Thursday, November 24, 2005

Global Trade

OK, so we are now in the age of the "Global Economy." I'm never sure what that means, but what it seems to mean these days is that multinational corporations currently rule the planet. The bottom line is the line we get in assessing how homo sapiens are progressing, but I get kind of confused how the whole things fit together.

Moonbootica, one of the early morning Eschatonions served up the following news story from Azerbaijan.

RIMORSK, Azerbaijan, Nov 22 (AFP) - More than 1,000 local workers employed by a leading US oil services company in Azerbaijan went on strike Tuesday protesting low wages, discrimination and poor working conditions.

The workers briefly took control of the McDermott oil services company's seaside facility some 20 kilometers (12 miles) south of Baku, bypassing a security cordon and escorting reporters inside.

They later dispersed, but promised to continue their job action to press their demands for higher pay, health coverage, better treatment and unionization.

"They've never changed anything. All they give us are promises," said Emin Abdullayev, a McDermott employee.

The workers were demanding that compensation be brought in line with payment packages earned by foreign laborers from India, the Philippines and elsewhere. They said they also wanted health coverage, unionization and overall better treatment.

...A number of Azerbaijani employees told AFP they earned between 300 and 350 dollars (256 and 300 euros) per month and said they would continue their strike until wages were increased.
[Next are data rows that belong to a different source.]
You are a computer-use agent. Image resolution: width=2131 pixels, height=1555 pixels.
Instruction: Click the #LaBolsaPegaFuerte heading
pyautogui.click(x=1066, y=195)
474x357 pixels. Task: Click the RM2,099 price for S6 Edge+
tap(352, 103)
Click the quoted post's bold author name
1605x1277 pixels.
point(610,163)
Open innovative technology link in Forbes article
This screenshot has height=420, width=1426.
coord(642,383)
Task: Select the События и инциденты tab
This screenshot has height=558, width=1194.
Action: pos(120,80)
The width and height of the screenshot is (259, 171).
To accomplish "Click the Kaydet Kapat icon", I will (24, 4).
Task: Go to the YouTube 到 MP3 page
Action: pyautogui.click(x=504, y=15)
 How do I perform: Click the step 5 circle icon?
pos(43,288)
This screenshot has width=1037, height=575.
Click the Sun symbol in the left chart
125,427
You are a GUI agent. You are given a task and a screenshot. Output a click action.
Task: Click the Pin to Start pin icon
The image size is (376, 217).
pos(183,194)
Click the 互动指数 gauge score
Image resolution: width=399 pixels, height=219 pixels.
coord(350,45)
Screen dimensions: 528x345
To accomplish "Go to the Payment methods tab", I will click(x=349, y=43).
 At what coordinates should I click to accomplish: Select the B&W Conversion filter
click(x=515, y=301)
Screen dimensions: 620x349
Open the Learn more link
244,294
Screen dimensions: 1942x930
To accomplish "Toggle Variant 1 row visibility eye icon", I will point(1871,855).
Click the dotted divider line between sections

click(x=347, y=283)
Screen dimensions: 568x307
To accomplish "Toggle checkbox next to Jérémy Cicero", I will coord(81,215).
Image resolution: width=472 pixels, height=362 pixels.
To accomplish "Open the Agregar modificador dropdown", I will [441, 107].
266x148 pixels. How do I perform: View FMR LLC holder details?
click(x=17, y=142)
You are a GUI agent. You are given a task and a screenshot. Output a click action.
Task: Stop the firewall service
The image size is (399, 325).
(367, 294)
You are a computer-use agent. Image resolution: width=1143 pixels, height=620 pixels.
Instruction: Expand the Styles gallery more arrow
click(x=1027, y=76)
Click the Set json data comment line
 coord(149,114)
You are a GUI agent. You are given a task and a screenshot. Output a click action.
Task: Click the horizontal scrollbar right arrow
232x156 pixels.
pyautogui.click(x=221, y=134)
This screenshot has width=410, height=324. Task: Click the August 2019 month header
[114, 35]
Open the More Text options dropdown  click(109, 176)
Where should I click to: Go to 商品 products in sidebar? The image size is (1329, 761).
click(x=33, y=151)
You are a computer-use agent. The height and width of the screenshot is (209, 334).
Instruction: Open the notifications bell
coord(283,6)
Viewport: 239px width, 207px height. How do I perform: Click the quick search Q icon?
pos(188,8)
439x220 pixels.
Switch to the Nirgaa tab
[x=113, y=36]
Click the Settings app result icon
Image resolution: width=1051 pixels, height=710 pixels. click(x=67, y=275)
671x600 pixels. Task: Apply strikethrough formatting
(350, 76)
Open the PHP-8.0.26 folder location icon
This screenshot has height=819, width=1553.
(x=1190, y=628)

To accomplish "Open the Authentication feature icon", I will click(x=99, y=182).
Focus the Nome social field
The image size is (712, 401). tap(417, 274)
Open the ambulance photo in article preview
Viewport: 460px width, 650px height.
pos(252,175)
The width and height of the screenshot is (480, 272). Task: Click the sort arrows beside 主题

Azerbaijan is becoming an increasingly important energy exporter, but projects appear to be under threat because of tensions between local staff and expatriate workers.

"Why do they need to bring welders from abroad and pay for their travel expenses and housing? There are plenty of welders in Azerbaijan who are out of a job," said one striker, Rovshan Ahmadov.
[Emphasis added]

The odd part of the story is that Indian workers are being paid up to $100 per month more. That confused me for a bit until I realized that foreign workers would be less likely to complain about wages and living conditions than would locals. It's worth it to the multinationals to add a few pence to foreign workers in the long run.

Yes, global trade is now a reality and something with which we have to deal. Here in the US, especially in places like Detroit and other rust belt areas, jobs are going over seas because the pay is more than the locals are used to, even if it is less than a living wage.

What's the answer?

Maybe our unions need to go back to their roots as an international movement. After all, workers are workers.